■ **THE PROBLEM**
Restating the data word for word is all that is required.

Records excerpted from a collection
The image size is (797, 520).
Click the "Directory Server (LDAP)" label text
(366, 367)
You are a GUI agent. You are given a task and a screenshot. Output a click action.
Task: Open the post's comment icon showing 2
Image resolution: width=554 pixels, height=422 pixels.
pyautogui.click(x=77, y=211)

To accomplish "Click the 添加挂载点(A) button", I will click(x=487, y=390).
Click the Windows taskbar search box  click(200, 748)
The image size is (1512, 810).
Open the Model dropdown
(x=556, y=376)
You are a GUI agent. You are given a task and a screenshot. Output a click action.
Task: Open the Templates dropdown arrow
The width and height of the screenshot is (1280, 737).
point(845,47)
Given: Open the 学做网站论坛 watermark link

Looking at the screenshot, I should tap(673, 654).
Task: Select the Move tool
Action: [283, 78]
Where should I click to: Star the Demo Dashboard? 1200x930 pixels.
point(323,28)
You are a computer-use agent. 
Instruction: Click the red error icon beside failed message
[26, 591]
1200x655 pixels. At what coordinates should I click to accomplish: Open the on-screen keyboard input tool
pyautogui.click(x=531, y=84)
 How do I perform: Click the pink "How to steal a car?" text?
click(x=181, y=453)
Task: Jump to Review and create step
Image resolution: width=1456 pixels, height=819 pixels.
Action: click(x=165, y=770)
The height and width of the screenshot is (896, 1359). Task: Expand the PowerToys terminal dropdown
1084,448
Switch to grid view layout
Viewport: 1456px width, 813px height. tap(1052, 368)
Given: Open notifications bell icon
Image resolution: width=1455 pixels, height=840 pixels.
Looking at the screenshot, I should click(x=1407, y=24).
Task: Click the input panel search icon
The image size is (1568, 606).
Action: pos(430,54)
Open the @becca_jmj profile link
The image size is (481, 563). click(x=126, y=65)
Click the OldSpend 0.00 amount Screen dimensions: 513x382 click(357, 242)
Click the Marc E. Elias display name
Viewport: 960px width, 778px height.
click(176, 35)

■ **EXERCISE RESPONSE**
The image size is (797, 520).
Click the "Directory Server (LDAP)" label text
(366, 367)
You are a GUI agent. You are given a task and a screenshot. Output a click action.
Task: Open the post's comment icon showing 2
Image resolution: width=554 pixels, height=422 pixels.
pyautogui.click(x=77, y=211)

To accomplish "Click the 添加挂载点(A) button", I will click(x=487, y=390).
Click the Windows taskbar search box  click(200, 748)
The image size is (1512, 810).
Open the Model dropdown
(x=556, y=376)
You are a GUI agent. You are given a task and a screenshot. Output a click action.
Task: Open the Templates dropdown arrow
The width and height of the screenshot is (1280, 737).
point(845,47)
Given: Open the 学做网站论坛 watermark link

Looking at the screenshot, I should tap(673, 654).
Task: Select the Move tool
Action: [283, 78]
Where should I click to: Star the Demo Dashboard? 1200x930 pixels.
point(323,28)
You are a computer-use agent. 
Instruction: Click the red error icon beside failed message
[26, 591]
1200x655 pixels. At what coordinates should I click to accomplish: Open the on-screen keyboard input tool
pyautogui.click(x=531, y=84)
 How do I perform: Click the pink "How to steal a car?" text?
click(x=181, y=453)
Task: Jump to Review and create step
Image resolution: width=1456 pixels, height=819 pixels.
Action: click(x=165, y=770)
The height and width of the screenshot is (896, 1359). Task: Expand the PowerToys terminal dropdown
1084,448
Switch to grid view layout
Viewport: 1456px width, 813px height. tap(1052, 368)
Given: Open notifications bell icon
Image resolution: width=1455 pixels, height=840 pixels.
Looking at the screenshot, I should click(x=1407, y=24).
Task: Click the input panel search icon
The image size is (1568, 606).
Action: pos(430,54)
Open the @becca_jmj profile link
The image size is (481, 563). click(x=126, y=65)
Click the OldSpend 0.00 amount Screen dimensions: 513x382 click(357, 242)
Click the Marc E. Elias display name
Viewport: 960px width, 778px height.
click(176, 35)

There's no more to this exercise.